Lamb argues that the trial court made an erroneous finding of fact when it accepted the Theft Inspector's claim that he viewed the cattle through binoculars from a neighbor's property. Because we determine that a physical intrusion onto an open field is of no Fourth Amendment significance, see infra¶¶ 16–17, any dispute as to whether the Theft Inspector actually entered the field to confirm that the cattle did not belong to Lamb has no bearing on whether the State violated his Fourth Amendment rights.
¶ 3 The inspectors then entered Lamb's field and confirmed that the calf did not belong to Lamb. At that time, the inspectors discovered two other cows with ownership markings indicating that they belonged to a second cattle rancher. Several weeks later, the Theft Inspector discovered that an additional lost cow bearing the brand of yet another rancher was in Lamb's herd and that Lamb had put his own ear tag on the cow.
¶ 4 On several occasions, the Theft Inspector spoke with Lamb and inquired as to how the cattle ended up on his property. Lamb gave the Theft Inspector several inconsistent reasons why the cattle from three separate owners were on his property but conceded that they belonged to other owners.

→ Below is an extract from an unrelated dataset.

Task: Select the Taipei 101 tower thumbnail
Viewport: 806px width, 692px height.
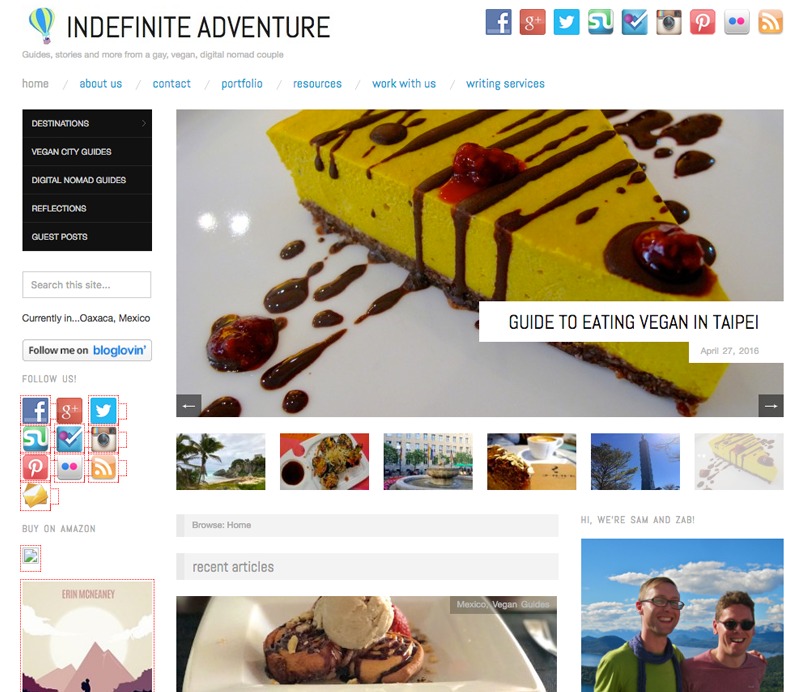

Though Lamb told one of the other owners that he knew nothing about where the owner's lost cattle were, he later admitted to the Theft Inspector that he knew some of that owner's cattle were in his herd.
¶ 5 The State charged Lamb with three counts of theft of lost property. Lamb filed a motion to sever the counts and a motion to suppress the discovery of the stolen cattle by the inspectors' search of his field. After hearing arguments, the trial court denied both motions, ruling that the counts were properly joined because there was a common plan or scheme and Lamb would not be prejudiced by joinder, and because the field that the inspectors searched was an open field undeserving of Fourth Amendment protection. Lamb subsequently pled guilty on condition that he could appeal the trial court's suppression and severance rulings. See generally State v. Sery, 758 P.2d 935, 938 (Utah Ct.App.1988). Lamb filed a timely notice of appeal.

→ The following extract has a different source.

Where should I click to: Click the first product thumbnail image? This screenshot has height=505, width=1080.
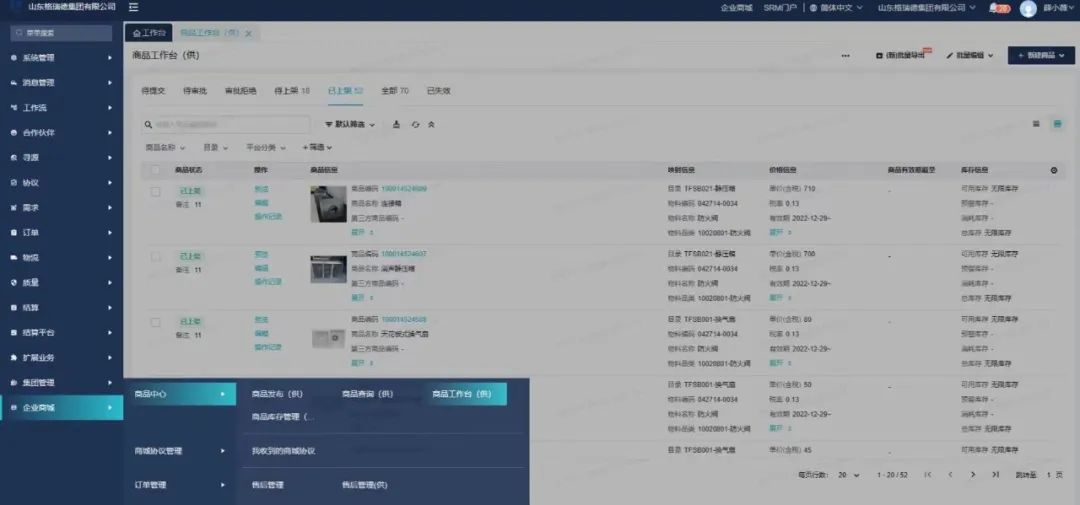pos(328,204)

¶ 6 First, we review Lamb's argument that the trial court abused its discretion when it denied Lamb's motion to sever the counts against him.
[T]he grant or denial of severance is a matter within the discretion of the trial judge, so we reverse [a denial] only if the trial judge's refusal to sever charges is a clear abuse of discretion in that it sacrifices the defendant's right to a fundamentally fair trial. Under [the abuse of discretion] standard, we will not reverse ... unless the decision exceeds the limits of reasonability.
State v. Balfour, 2008 UT App 410, ¶ 10, 198 P.3d 471 (alterations and omission in original) (citations and internal quotation marks omitted). We analyze a severance claim in two steps. “We must first determine whether the offenses were properly joined. We must then determine whether the offenses should nonetheless have been severed due to any prejudice that may have resulted by their joinder.” State v. Burke, 2011 UT App 168, ¶ 19, 256 P.3d 1102.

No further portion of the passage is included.